Charles Maxwell, a former energy exec who is now an analyst at Weeden & Co., says “peak oil” will drive oil prices to $300 a barrel over the next decade.
Alternative energy won’t save us, he says: It’s just too small a percentage of the overall energy market to matter. And neither will natural gas, coal, and other fossil fuels, which come with their own problems.
What will save us–because we’ll be forced to do it–is conservation: We’ll find ways to do more with less. We’ll also have to start eating root vegetables in the winter, because it will be too expensive to fly in plane-loads of vegetables from Chile.
Olivier Ludwig of IndexUniverse has a good interview with Maxwell here.
Here are some highlights:
Ludwig: You’re a believer in the peak oil theory, correct?
Maxwell: Yes, but remember, we won’t run out of oil for thousands and thousands of years. There will always be some kind of drilling going on in some isolated place in the world and new supplies will be available.
What we’re saying is that there are oil fields around the world that are young and vigorous and still full of gas with good pressure—remember, it’s the gas that drives oil out through the rock. But the older mature fields have had a good deal of their gas taken off, and with pressures dropping, they’re slowly reaching the stage where they can’t move the oil through rock, and production begins to falter….
Globally, I believe we’re quite close to the peak, simply because we’ve gone from 6 per cent increases in production to 3 per cent per year increases, to half a per cent per year increases. I think peak will come between 2015 and 2017. So, we’re nearly on it.
Ludwig: Do you have any near-term anxiety as people find out they’re out in the cold without their pants on?

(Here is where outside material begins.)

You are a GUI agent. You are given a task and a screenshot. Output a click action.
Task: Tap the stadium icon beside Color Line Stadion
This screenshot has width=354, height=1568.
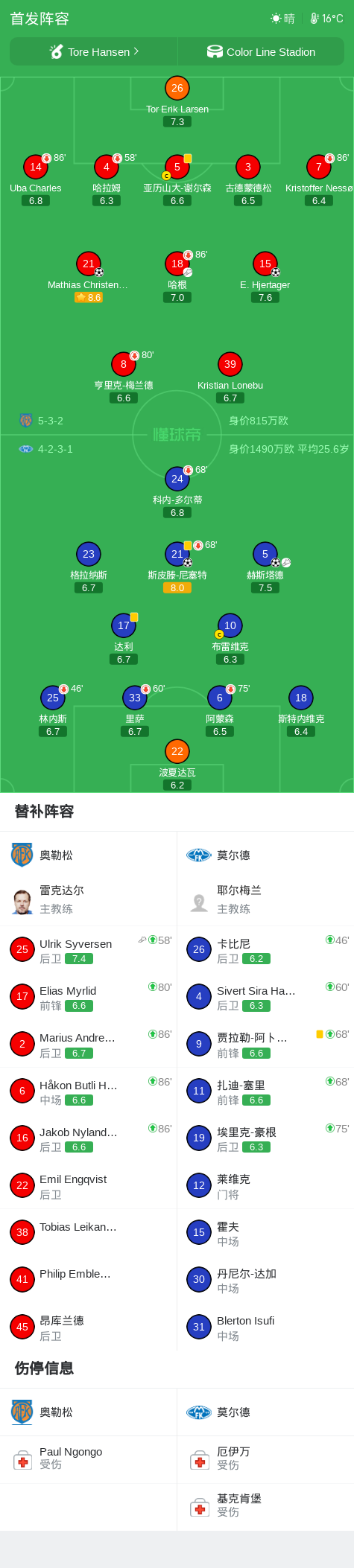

Maxwell: Yes. And what we have to keep in mind is that oil is particularly useful in the transportation sector—starting with aeroplanes and boats and going on to trucks and trains and cars. About 97 per cent of transportation depends on oil. So when we talk about oil production slowing down and reversing, you’re talking about a huge cost to the transportation sector. For instance, right now we don’t worry about winter when we go to the supermarket—you get a head of cabbage or lettuce, but it will say: “Grown in California.”
Ludwig: What is your oil price outlook as this whole new world order begins to take shape?
Maxwell: The supply and demand of oil in the world today are pretty close to each other, and there shouldn’t be too much deviation in 2010 and 2011. We think prices will stay within a band roughly between $67-$87 a barrel. When it gets up toward $87, it seems to retreat, and when it gets down toward $67, it seems to take off again. That’s because supply and demand are in rough balance.
But as the economic recovery continues, as more people use oil because there are more people in the world, and China and India continue to progress with rapid expansion of cars and the roads they are offering their people, demand for oil will continue to climb between 1 and 1.5 per cent per year. That, combined with the depletion of these mature oil fields we’ve talked about, will bring us to a plateau by 2015-2017, where the rising production of newer oil fields will equal the falling production of old fields.
At that stage, prices will break through this $87 boundary—in about 2013, I’m thinking. And by 2015 we’ll be up to around $130-$150 a barrel. And then by 2020, when we have 1.5 per cent increases in demand each year and 0.5 per cent declines on the downside, then we’ll really be in a fix. At that time, I’m looking at $300 a barrel in money of the day. But remember, by then we will have the full effects of inflation over the prior 10 years, so it would probably be something like $200 a barrel in today’s terms, but it will have a nominal price of about $300 a barrel.